Con una sceneggiatura che fa acqua un po’ ovunque ( è un vero e proprio scolapasta) e didascalismo spicciolo dietro ogni angolo, risalta all’occhio il colore, la luce a neon, la fotografia umida di base e tutto ciò che può esistere in un film di estetico. Il film è una pura celebrazione della bellezza anche dal punto di vista tecnico. La vista è riempita, intasata, ingrassata dalle immagini con cui Refn compone il suo film. Dai corpi perfetti delle modelle a chi questi corpi sa prepararli e metterli in esposizione. Il regista Danese possiamo intenderlo come un macellaio, con giacca, cravatta e capelli incerati, ma pur sempre un macellaio.
Il film procede lentamente per una buona metà e anche più, poi si tuffa in dinamiche strane, coraggiose, a tratti davvero evitabili. Un rapporto sessuale con un cadavere, un omicidio, e come l’ultima ciocca di capelli sistemata sulla spalla di una modella prima della sfilata, una conclusione incorniciata dal cannibalismo.

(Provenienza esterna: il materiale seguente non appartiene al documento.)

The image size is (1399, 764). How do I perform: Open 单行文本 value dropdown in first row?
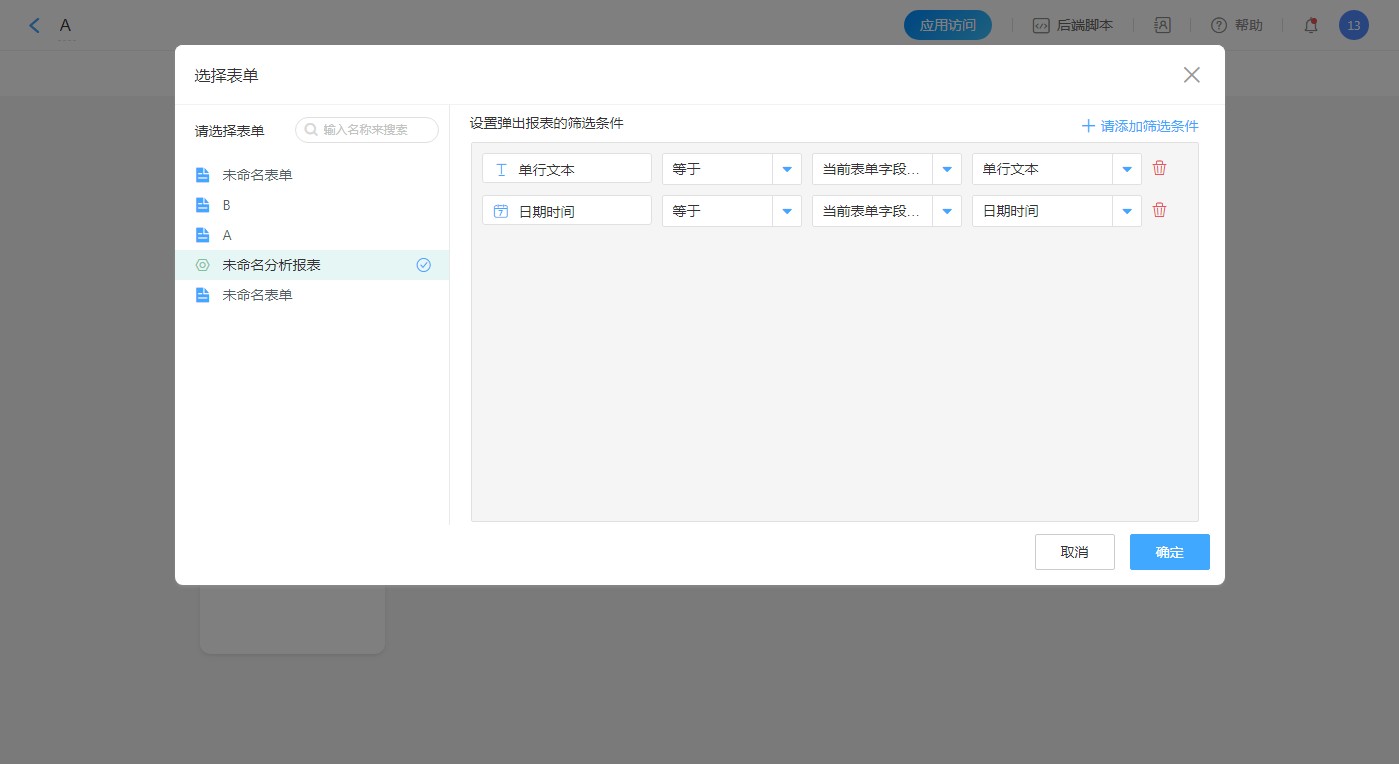1126,169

Inutile è continuare ad elogiare l’estetica del film, perno dell’intera confezione senza la quale avremmo già liquidato la faccenda. Dopotutto, prendete la storia di Elisabetta Bathory ( regina sanguinaria che faceva bagni con il sangue di giovani vergini per acquisirne la bellezza) e impiantatela nell’era moderna con un film, se possibile con una montagna di neon: il risultato non sarebbe troppo distante.
Al di là della scarsa originalità siamo costretti comunque a porci il dubbio: Refn ha voluto davvero trattare con superficialità la superficialità per antonomasia? O non ci resta che giudicare esclusivamente la vuotezza di questo suo culto estetico di cui si è fatto sacerdote, come con qualsiasi altro film macchiato falsamente d’autorialità?

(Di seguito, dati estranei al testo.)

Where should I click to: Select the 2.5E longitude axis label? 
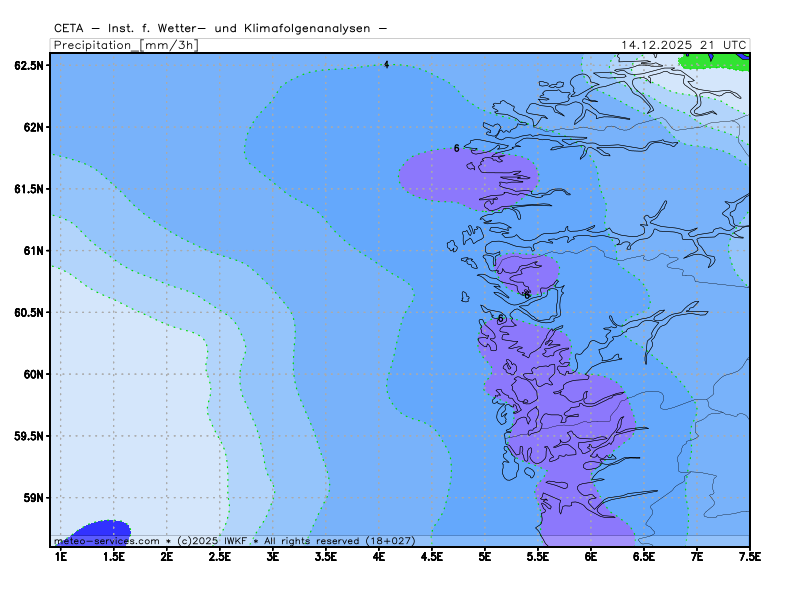(220, 555)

Ci si divide, non possono esistere mezzi termini. Ritenendo più che positivo il fatto che di un film del genere si possa parlare, e perfino formulare dubbi, da parte nostra bocciamo la confezione di Refn. Affascinante il bivio su cui ci pone, volutamente o meno, tuttavia vanno presi in considerazione anche gli eccessi, in questo caso plurimi, che il film incrocia sul suo cammino. Della superficialità, il cannibalismo e la necrofilia, non sanno proprio cosa farsene.